Top of EXERCISE PASSAGE

What are you working on at the moment?

At the moment, COVID has definitely been a kicker partly because the tick season runs from March to October and last year, which is when I first started my PhD, lockdown meant I wasn’t able to really get out and do anything. However, once I do get out into the field I’ll be doing a technique called flagging which is where you attach a white cloth to a stick and drag it across the ground and the ticks will latch onto that cloth. We will collect the ticks off of that. We get them back to the lab so we can process them and extract the DNA to see what pathogens they may be carrying.

What skills do you think are important to do your job?

I think definitely that sort of curiosity is so important. I have my colleagues back in the diagnostics lab, they are curious and they are able to prosper being in a more regimented working environment, which of course is necessary to ensure consistency in diagnoses. Whereas I think I’ve got that need to fiddle around to see what’s going on (e.g., if I had this what happens, what would happen if I do this), so perhaps not necessarily a skill but a requirement in research is curiosity. There are also the standard skills you need such as time management, being good at doing the lab work, good at writing up your results, knowing how to analyse your data and so on.

Tell us about some of your professional challenges and how you managed to overcome them?

To an extent, working with people can be quite challenging and in the working environment you can’t always get along with everybody. You just have to try and remind yourself to be professional and do what needs to be done and then draw a line under it. You try not to let any personal grievances get in the way of doing your job because of course it’s a really important job. A lot of these people are quite ill so you definitely have to put aside any issues and think the ultimate goal here is to give someone a diagnosis that could help them get well again.

What do you like most/least about your work?

I enjoy the chance to get to do research, however I do not enjoy the fact that COVID is stopping me from doing the research that I want to do. In terms of the diagnostic job before my PhD, I enjoyed helping people and got on really well with my colleagues. However, I have a very research based soul so I found the rigid nature of the work very difficult. In addition to my PhD I am working at the asymptomatic COVID centres on a part-time basis. I enjoy the new experience and having a patient interactions, most of which are with student across the university, it’s great to have the opportunity to get people tested in order for them to access the university campus.

Have there been any advances in clinical microbiology that you are looking forward to see?

A lot of my research has been done, just not in Northern Ireland. There is extensive research available on ticks, their population, their pathogens for England, Scotland, Wales and even the Republic of Ireland. However, for Northern Ireland, it seems to be an area of research that is neglected. There are even some GPs that were not aware that ticks are in Northern Ireland and therefore, are not aware of the diseases that they can possibly be passing on – for example, Lyme disease is one of the biggest tickborne pathogen in the northern hemisphere and the fact that a lot of these doctors possibly are not looking for it is very concerning. In the early-stages of Lyme disease individuals would typically develop distinctive signs of bullseye rash, formally known as erythema migrans. Early-stage symptoms include fever, chills, fatigue and headache whilst symptoms like numbness in hands and legs, arthritis and short term memory loss can be observed at the later stages of Lyme disease. My work has slightly more of an animal slant to it as I am specifically looking at the tickborne pathogens that affect animals. There is evidence that shows dogs are developing Lyme disease, in addition my research has looked at the pathogens that effect cattle. A lot of my work now is very molecular based, whereas before I was more involved in bacterial observations which was great so I am looking forward to continuing laboratory work.

If you did not pursue a career in clinical microbiology research, what would you see yourself doing instead?

If I had stayed in diagnostics I would have liked to have worked my way up to a training officer role as I really enjoy training people.

Bottom of EXERCISE PASSAGE
Top of SOURCE MATERIAL

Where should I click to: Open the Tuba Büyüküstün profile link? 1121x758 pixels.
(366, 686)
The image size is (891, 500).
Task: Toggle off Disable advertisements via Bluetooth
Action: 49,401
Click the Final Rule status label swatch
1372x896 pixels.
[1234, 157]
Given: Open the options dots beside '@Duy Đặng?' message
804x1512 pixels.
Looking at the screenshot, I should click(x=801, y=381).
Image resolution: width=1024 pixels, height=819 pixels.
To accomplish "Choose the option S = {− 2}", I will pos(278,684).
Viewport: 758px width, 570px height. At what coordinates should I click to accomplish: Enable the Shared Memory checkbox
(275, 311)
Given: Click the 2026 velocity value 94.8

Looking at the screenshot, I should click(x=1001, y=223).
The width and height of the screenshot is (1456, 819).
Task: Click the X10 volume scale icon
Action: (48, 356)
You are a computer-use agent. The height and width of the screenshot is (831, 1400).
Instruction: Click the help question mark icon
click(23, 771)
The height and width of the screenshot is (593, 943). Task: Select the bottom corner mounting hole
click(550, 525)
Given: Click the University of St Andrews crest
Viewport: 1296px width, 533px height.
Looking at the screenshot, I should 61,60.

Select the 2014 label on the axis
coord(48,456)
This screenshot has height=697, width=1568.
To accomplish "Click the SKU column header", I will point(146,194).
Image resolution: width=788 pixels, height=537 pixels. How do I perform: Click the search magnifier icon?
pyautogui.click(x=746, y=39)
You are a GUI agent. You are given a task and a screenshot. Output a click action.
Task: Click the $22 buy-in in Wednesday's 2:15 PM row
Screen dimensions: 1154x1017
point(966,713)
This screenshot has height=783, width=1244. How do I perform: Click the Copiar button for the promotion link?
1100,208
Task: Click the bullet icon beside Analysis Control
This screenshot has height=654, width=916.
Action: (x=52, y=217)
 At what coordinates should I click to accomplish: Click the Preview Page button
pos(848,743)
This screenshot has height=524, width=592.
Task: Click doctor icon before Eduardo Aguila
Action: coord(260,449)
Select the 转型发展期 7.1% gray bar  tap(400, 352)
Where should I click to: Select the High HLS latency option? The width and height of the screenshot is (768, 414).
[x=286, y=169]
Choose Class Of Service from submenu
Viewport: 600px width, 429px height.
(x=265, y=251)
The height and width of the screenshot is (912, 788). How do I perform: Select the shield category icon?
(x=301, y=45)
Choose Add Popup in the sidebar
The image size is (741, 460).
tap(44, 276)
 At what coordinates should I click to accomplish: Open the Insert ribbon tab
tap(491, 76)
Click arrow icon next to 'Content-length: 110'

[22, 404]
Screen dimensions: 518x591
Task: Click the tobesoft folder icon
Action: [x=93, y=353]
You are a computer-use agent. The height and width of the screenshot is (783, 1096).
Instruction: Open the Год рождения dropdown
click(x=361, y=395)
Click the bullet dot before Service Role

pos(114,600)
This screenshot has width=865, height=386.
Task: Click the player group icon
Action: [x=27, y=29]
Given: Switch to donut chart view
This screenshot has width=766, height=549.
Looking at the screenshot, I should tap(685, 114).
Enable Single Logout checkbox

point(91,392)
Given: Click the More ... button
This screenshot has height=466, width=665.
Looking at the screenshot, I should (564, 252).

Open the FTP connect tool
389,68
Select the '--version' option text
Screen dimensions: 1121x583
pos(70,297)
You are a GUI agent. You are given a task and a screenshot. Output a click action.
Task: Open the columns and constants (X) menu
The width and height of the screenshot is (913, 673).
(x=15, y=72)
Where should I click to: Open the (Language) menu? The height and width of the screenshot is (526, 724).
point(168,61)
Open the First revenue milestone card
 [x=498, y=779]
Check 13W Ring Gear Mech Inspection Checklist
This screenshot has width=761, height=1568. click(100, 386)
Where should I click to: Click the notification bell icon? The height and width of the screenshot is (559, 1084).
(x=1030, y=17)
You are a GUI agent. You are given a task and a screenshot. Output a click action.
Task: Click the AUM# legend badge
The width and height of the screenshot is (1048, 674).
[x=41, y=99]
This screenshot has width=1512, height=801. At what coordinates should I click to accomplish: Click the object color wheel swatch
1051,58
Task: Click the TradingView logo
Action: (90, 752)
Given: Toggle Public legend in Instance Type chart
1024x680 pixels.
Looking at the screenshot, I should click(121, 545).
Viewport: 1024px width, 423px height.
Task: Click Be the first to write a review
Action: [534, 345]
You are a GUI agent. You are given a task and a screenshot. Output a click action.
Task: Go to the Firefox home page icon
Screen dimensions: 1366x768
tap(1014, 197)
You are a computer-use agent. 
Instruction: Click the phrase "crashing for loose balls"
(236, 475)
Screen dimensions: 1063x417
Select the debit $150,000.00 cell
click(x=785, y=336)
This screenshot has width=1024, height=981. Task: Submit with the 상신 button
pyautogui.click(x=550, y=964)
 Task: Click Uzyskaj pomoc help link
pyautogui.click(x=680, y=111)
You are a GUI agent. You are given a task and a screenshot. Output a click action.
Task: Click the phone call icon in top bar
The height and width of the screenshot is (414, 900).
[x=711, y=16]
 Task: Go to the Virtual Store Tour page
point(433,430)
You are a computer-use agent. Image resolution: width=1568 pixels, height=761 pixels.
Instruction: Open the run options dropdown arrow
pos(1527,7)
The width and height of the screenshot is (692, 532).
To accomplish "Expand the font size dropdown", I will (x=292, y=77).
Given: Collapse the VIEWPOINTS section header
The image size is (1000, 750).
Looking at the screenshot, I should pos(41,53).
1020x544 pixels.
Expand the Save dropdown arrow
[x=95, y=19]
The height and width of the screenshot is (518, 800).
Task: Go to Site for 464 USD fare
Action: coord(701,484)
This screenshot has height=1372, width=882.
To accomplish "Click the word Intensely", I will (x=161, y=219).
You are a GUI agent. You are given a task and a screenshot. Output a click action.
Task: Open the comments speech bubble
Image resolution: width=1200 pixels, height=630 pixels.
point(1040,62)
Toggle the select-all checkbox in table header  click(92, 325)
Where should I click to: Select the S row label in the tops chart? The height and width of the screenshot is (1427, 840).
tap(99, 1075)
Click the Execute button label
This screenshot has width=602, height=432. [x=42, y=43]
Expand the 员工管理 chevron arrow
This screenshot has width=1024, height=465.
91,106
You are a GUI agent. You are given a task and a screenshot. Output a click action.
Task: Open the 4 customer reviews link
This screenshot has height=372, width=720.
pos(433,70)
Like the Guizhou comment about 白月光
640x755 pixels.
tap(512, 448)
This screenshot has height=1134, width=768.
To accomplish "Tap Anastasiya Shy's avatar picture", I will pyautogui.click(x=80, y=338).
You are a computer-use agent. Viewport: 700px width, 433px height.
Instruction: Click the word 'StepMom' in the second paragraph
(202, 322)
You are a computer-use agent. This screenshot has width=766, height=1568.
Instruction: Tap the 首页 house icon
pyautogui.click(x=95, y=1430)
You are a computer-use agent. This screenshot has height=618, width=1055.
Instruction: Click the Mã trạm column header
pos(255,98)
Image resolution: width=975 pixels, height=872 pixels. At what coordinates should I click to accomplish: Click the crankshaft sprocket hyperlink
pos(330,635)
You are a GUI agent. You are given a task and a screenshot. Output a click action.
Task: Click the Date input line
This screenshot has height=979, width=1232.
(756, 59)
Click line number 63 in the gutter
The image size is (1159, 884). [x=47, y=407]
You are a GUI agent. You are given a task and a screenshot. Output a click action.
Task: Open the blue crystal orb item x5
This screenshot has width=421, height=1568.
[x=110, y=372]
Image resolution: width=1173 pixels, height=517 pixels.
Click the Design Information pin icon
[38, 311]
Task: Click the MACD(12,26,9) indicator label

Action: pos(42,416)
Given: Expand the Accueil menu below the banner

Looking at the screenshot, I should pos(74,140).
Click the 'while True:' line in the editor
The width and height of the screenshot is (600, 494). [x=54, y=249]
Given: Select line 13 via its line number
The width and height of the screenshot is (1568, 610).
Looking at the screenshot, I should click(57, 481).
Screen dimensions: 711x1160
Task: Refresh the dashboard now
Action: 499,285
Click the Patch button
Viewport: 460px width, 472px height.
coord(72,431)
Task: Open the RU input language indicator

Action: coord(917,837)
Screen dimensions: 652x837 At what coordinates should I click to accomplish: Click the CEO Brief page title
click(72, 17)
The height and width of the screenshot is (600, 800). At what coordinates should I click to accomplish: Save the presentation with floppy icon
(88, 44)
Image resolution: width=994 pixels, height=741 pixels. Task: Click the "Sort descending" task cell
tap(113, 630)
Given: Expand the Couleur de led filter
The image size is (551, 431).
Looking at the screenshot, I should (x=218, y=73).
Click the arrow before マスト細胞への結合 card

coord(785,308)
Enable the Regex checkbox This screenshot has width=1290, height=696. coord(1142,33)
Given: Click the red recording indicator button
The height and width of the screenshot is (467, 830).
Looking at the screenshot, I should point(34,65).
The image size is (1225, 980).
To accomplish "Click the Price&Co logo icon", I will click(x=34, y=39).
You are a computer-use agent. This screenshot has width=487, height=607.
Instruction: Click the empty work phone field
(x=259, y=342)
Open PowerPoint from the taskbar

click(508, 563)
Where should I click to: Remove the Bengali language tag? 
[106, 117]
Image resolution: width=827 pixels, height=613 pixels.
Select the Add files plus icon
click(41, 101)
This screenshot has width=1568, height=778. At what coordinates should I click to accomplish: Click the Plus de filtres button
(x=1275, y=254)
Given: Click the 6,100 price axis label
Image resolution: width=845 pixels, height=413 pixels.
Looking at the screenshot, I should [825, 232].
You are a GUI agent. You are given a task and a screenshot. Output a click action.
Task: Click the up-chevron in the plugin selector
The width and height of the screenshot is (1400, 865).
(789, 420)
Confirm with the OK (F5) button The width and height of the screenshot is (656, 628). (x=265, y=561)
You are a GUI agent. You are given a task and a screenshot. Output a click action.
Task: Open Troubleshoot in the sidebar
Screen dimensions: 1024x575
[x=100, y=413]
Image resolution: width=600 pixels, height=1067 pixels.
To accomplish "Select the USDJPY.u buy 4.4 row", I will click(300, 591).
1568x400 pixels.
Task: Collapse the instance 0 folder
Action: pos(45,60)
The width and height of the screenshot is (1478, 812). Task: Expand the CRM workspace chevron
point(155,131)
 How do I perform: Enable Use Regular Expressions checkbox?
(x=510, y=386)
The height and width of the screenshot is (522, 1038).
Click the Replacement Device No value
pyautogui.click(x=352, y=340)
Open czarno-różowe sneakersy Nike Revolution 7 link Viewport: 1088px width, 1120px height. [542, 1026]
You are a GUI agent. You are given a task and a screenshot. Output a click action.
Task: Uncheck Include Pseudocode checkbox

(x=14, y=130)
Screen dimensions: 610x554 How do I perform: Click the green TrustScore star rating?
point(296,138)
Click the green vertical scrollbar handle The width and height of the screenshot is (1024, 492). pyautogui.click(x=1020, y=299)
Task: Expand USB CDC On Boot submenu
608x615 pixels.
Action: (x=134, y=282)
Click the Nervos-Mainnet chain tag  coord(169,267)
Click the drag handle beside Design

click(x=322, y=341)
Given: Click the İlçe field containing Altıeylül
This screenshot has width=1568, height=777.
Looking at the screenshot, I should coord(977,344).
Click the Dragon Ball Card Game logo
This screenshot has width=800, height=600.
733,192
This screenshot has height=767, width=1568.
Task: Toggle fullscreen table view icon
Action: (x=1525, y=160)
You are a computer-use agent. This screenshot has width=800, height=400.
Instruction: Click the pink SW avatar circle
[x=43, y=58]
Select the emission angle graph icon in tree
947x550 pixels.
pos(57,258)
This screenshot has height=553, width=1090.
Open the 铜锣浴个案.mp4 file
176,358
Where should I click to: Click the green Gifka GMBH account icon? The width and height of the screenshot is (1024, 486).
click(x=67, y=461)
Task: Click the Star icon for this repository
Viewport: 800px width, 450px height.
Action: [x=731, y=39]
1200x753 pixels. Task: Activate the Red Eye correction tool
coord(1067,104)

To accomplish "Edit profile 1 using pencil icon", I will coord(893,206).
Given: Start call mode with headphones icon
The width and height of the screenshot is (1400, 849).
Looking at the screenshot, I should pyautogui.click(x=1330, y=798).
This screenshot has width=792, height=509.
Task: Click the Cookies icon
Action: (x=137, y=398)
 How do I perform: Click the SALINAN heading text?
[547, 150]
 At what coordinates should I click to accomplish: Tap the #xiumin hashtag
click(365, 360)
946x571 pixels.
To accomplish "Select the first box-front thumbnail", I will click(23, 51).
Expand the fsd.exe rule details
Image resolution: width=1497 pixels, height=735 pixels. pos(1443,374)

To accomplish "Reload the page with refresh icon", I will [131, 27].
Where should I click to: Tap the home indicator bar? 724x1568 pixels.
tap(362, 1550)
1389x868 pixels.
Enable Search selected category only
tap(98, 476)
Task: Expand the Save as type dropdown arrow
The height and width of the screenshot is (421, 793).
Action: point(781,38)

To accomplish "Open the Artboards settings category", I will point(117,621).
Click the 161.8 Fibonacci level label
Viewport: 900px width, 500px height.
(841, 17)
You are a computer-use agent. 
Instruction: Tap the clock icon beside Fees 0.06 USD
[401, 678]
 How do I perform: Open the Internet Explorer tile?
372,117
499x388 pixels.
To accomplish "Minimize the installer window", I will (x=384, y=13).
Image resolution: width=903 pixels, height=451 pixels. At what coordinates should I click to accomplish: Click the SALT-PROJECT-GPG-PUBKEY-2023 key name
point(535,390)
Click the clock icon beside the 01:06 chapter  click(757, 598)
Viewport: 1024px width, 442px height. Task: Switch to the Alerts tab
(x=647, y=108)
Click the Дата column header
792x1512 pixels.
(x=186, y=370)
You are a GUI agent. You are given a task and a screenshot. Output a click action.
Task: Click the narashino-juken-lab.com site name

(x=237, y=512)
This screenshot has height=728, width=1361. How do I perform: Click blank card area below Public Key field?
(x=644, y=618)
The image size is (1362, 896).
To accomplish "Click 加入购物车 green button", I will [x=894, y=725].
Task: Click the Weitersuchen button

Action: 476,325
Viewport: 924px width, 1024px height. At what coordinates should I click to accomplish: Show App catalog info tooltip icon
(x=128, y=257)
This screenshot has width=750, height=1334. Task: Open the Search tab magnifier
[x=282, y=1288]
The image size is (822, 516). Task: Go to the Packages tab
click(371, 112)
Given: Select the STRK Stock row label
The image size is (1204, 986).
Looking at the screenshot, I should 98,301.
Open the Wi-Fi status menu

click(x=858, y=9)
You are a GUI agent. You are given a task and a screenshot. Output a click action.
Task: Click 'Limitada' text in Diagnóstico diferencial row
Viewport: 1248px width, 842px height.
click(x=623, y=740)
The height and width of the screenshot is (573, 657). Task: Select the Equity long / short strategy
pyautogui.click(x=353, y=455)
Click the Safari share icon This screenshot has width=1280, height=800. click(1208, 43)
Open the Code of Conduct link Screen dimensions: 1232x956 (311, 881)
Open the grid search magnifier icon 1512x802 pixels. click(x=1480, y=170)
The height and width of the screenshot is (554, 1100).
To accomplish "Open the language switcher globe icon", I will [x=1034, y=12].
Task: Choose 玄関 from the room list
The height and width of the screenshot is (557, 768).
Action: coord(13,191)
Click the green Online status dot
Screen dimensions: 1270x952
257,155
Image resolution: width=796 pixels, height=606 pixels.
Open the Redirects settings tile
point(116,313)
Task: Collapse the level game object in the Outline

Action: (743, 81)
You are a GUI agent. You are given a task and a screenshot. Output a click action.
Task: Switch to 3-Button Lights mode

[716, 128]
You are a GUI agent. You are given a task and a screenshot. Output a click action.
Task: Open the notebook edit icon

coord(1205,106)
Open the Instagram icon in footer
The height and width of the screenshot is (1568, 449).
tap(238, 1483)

Bottom of SOURCE MATERIAL

In the interview about tick research, what technique is used to collect ticks in the field? The records have no connection to the interview.

Flagging: a white cloth attached to a stick is dragged across the ground, and the ticks latch onto it.